----- Record excerpts -----

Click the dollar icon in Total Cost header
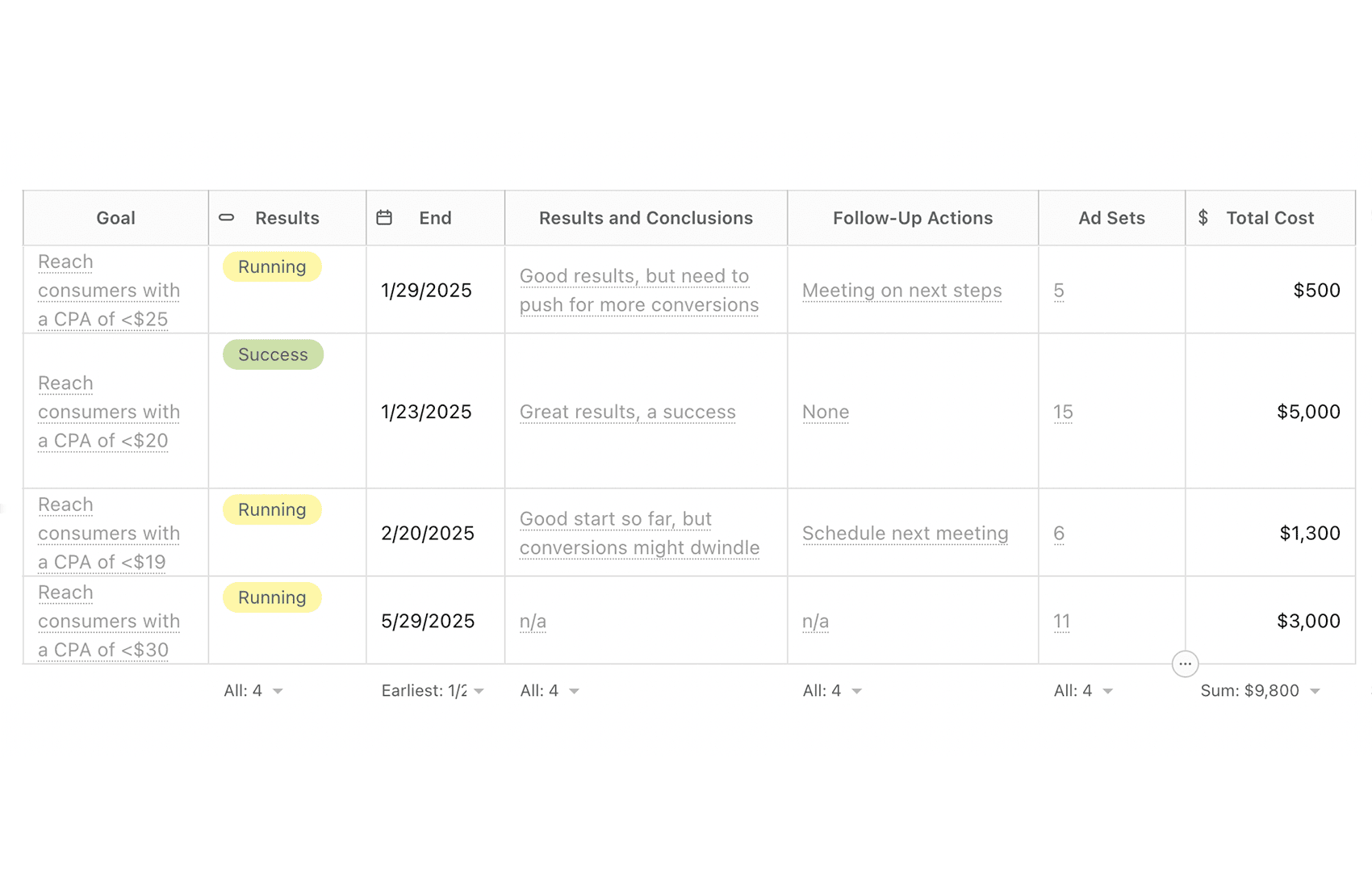1372x888 pixels. click(x=1203, y=218)
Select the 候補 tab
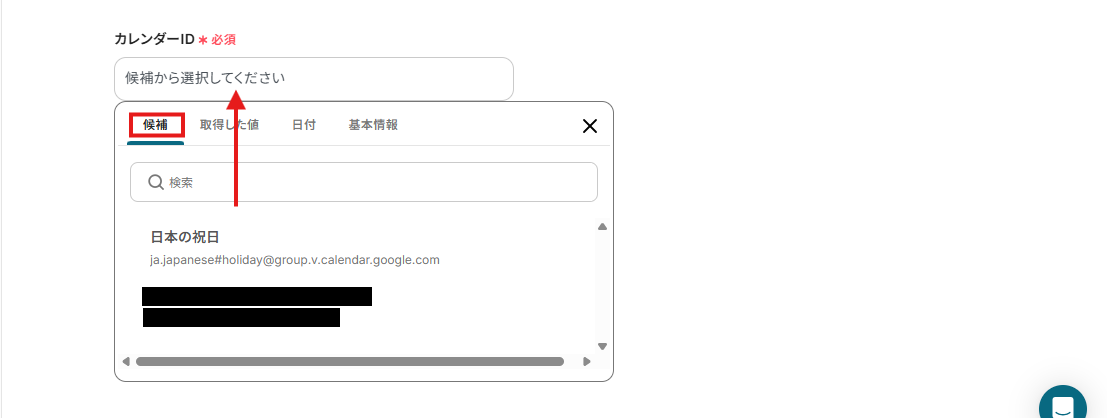 [x=155, y=126]

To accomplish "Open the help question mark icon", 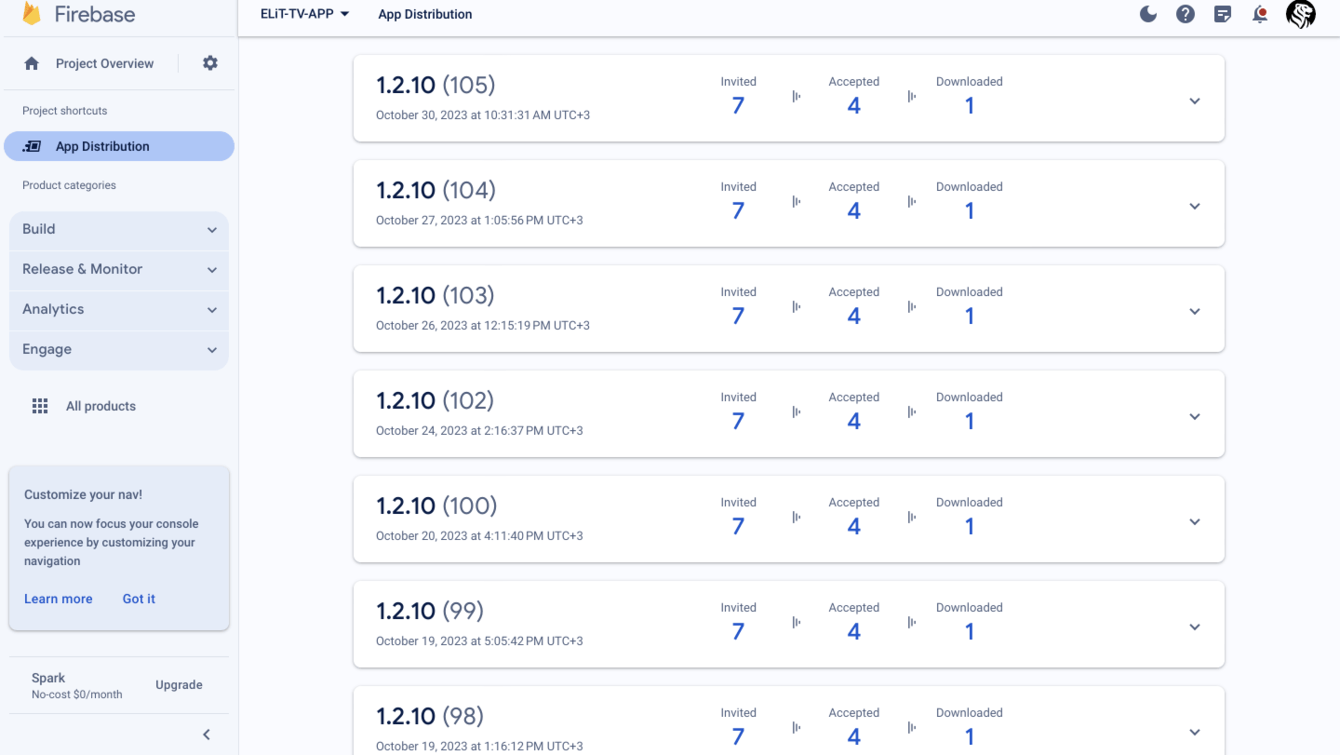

-----

What is needed is an exact repeat of the records, with every picture left out.

- Finished task
Click the dollar icon in Total Cost header
1372x888 pixels. click(x=1203, y=218)
Select the 候補 tab
 [x=155, y=126]

To accomplish "Open the help question mark icon", 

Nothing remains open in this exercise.